Why is this cup shiny? - Because it is made out of silver.
Why does the cup not fit in the drawer? - Because of its shape.
Why does this cup exist? - Because someone made it.
Why is this cup on the table? - Because this makes the room look nicer.

This list of questions, however, is rather ad hoc. One might easily go on asking Why-questions about the cup, and not all of these questions would clearly correspond to one of the Aristotelian causes. Why is it made out of silver? Why is it so expensive? Why don't we get another one of these? As Falcon notes, "not all why-questions are requests for an explanation that identifies a cause, let alone a cause in the particular sense envisioned by Aristotle." Taken as a classification of Why-questions, Aristotle's scheme is thus at best an over-simplification.

On the other hand, the four Why-questions above are not as easily kept apart as one would like, so that there might well be fewer than four general kinds of them. On a more general level, Why-questions seem to divide into two rather than four kinds: requests for reasons for acting, and requests for causal explanations in the modern sense of "cause." For instance, a satisfactory explanation of why the cup is shiny seems to be that its surface reflects light easily, and this looks like the beginning of an explanation in terms of efficient causes. Further, such causal explanations might still be more fundamental than explanations that cite reasons for acting, so that all kinds of answers to Why-questions might ultimately reduce to one. A good explanation why the cup is on the table might be that someone had a certain desire, which (efficiently) caused that person to put it there. Seen in this way, all causes seem to boil down to efficient causes.

Thus the suggestions that causes are answers to Why-questions does not help preserving the variety of Aristotelian causes. On a very general level, answers to Why-questions seem to divide into fewer than four kinds, and on a less general level, there seem to be more than four kinds of them.

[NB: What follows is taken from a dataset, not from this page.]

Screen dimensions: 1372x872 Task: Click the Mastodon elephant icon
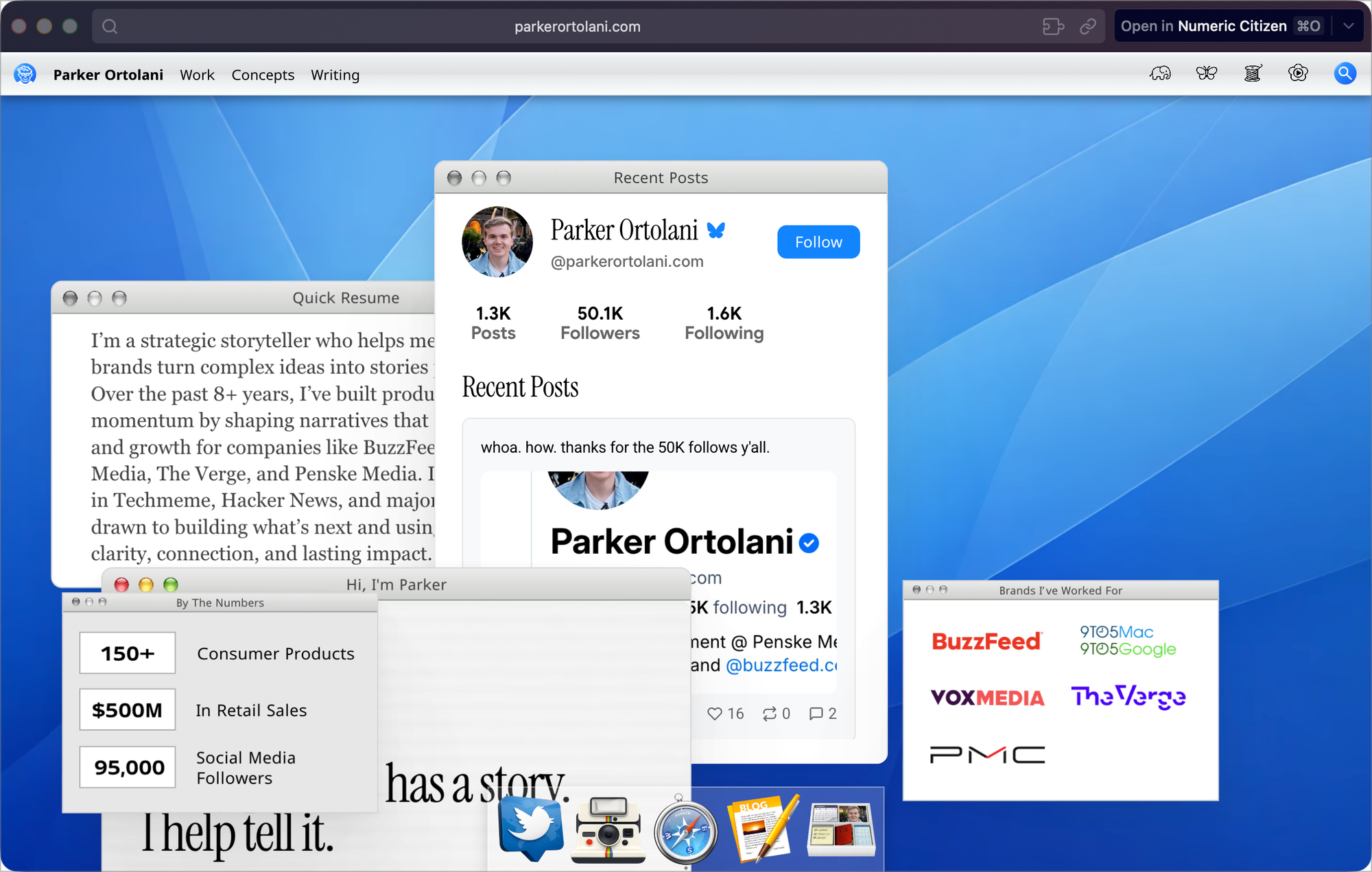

This is also the main problem with the Hocutt's suggestion that causes are explanations. There are not exactly four kinds of explanation, nor are there exactly four kinds of real phenomena to which explanations refer. Consider, again, the material cause. If causes were explanations, the material cause would have to be a special kind of explanation, which would presumably explain something on the basis of facts about some matter. However, the idea that such explanations constitute their own kind is in at least as bad a position as the idea that any syllogism that refers to an action is a practical syllogism. As Anscombe writes,

... one might easily wonder why no one has ever pointed out the mince pie syllogism: the peculiarity of this would be that it was about mince pies, and an example would be 'All mince pies have suet in them - this is a mince pie - therefore etc.'

Anscombe's point is that there are no good reasons for distinguishing kinds of reasoning only by their subject matter. If practical reasoning is to be taken seriously as a special kind of reasoning, it must be special in virtue of its logical form. This point need not apply to all kinds of explanatory reasoning. One might, for instance, define mathematical reasoning as reasoning about mathematical objects, and thus distinguish it from other kinds of reasoning in terms of its subject matter. However, it does not seem as appropriate to distinguish material from formal or efficient explanations by saying that the former refer to matter, whereas the latter refer to forms or efficient causes. Here, the subject matter is not sufficiently different. For instance, a material explanation of why the cup is shiny is not clearly distinct from formal and (efficiently) causal explanation of the same: It is shiny because of its matter, because of the form of its surface, and because it reflects light. Therefore, if any explanation that refers to matter were a material cause, one might easily wonder why no one has ever imagined a mince pie cause. This would be an explanation that refers to mince pies. If causes were explanations, it would be difficult to see why there should be four of them. There seem to be no formal differences between them.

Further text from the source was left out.